Kutipan Dokumen =
Setelah
di bagian 1 saya cerita tentang tantangannya pergi ke Filipina, bagian ini saya cuma ingin cerita tentang beberapa tempat yang kami kunjungi yang menurut saya sayang jika dilewatkan.
Manila’s jewel: Intramuros.
Buat saya, Manila is Intramuros. Despite
the fact that this city also has other modern parts yang juga menarik untuk
disambangi, tapi bagi saya adalah wajib hukumnya menyambangi Intramuros sebelum
ke tempat lainnya.
Seperti kota tua di Jakarta, Intramuros ini
juga punya kekhasan: bau kencing di sudut-sudut jalannya. Hahaha…itu pula yang
terekam di benak saya sejak hampir 10 tahun lalu pertama kali saya ke tempat
itu dan kontan jatuh cinta pada semua bangunan dan lorong-lorongnya. Iya,
bahkan dengan bau kencing itu.
Ya tentu bukan karena bau kencingnya saya
keukeuh kami harus kesana, tapi karena Fort Santiago yang merekam jejak Jose
Rizal, karena gereja San Agustin, karena Manila Cathedral, karena gedung-gedung
cantik di sekitarnya.
|
Gerbang menuju Fort Santiago |
|
Diorama Jose Rizal di kamar tempat dia ditahan sebelum kemudian ditembak mati |
|
Lukisan yang menggambarkan saat Jose Rizal ditembak mati. Kurasi cerita di bagian ini sangat bagus menurut kami. |
|
Salah satu kubah Katedral Manila |
|
Katedral Manila |
Kalau anda penyuka seni, maka dari Intramuros, jalan
kakilah sedikit menuju ke National Fine Arts Museum. Gedungnya juga cantik.
Tadinya, ini adalah gedung legislatif Filipina. Sekarang, disinilah disimpan
berbagai karya seni seniman-seniman Filipina.
|
Gedungnya sendiri cantik
|
|
Salah satu patung di bagian karya seni Filipina pasca perang. Saya suka dengan betapa ekspresifnya patung ini menggambarkan kemarahan dan kegetiran seorang ibu beranak 4 (di bawahnya ada 3 orang lagi anaknya yang memeluk pinggang dan kaki ibunya) di tengah pengungsian. |
Karya yang buat saya paling impresif adalah Filipino
Struggles through History karya Botong Fransisco yang ditempatkan di ruangan
yang tadinya adalah senate session hall. Mural raksasa ini dibuat oleh
Fransisco atas permintaan pemerintah daerah Manila tahun 1964, menceritakan
perjalanan sejarah bangsa Filipina dari masa ke masa.

Daftar Tugas =
a) Salin persis bagian kutipan dokumen mulai dari "Buat saya, Manila" sampai dengan "cantik di sekitarnya.".
b) Ubah paragraf dalam kutipan dokumen yang diawali "Kalau anda penyuka seni" menjadi daftar poin singkat yang tetap memuat fakta utamanya.

Blok Data =

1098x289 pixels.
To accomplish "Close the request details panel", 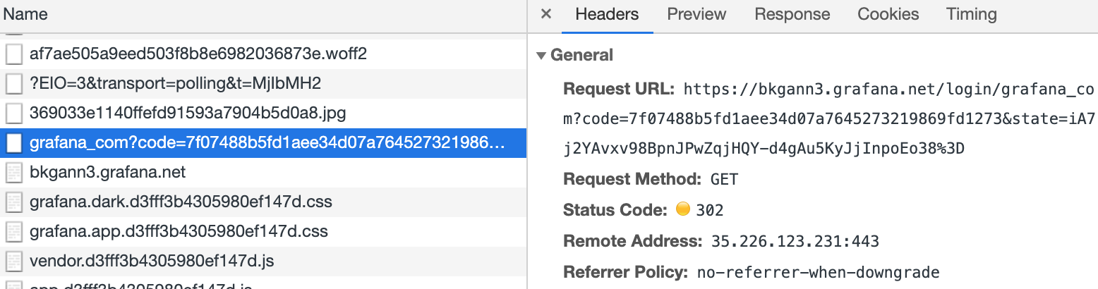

Kunci Jawaban =
a)
Buat saya, Manila is Intramuros. Despite
the fact that this city also has other modern parts yang juga menarik untuk
disambangi, tapi bagi saya adalah wajib hukumnya menyambangi Intramuros sebelum
ke tempat lainnya.
Seperti kota tua di Jakarta, Intramuros ini
juga punya kekhasan: bau kencing di sudut-sudut jalannya. Hahaha…itu pula yang
terekam di benak saya sejak hampir 10 tahun lalu pertama kali saya ke tempat
itu dan kontan jatuh cinta pada semua bangunan dan lorong-lorongnya. Iya,
bahkan dengan bau kencing itu.
Ya tentu bukan karena bau kencingnya saya
keukeuh kami harus kesana, tapi karena Fort Santiago yang merekam jejak Jose
Rizal, karena gereja San Agustin, karena Manila Cathedral, karena gedung-gedung
cantik di sekitarnya.

b)
- Penyuka seni disarankan berjalan kaki sedikit dari Intramuros ke National Fine Arts Museum.
- Gedung museum itu cantik.
- Dulunya gedung ini adalah gedung legislatif Filipina.
- Sekarang gedung ini menyimpan berbagai karya seniman Filipina.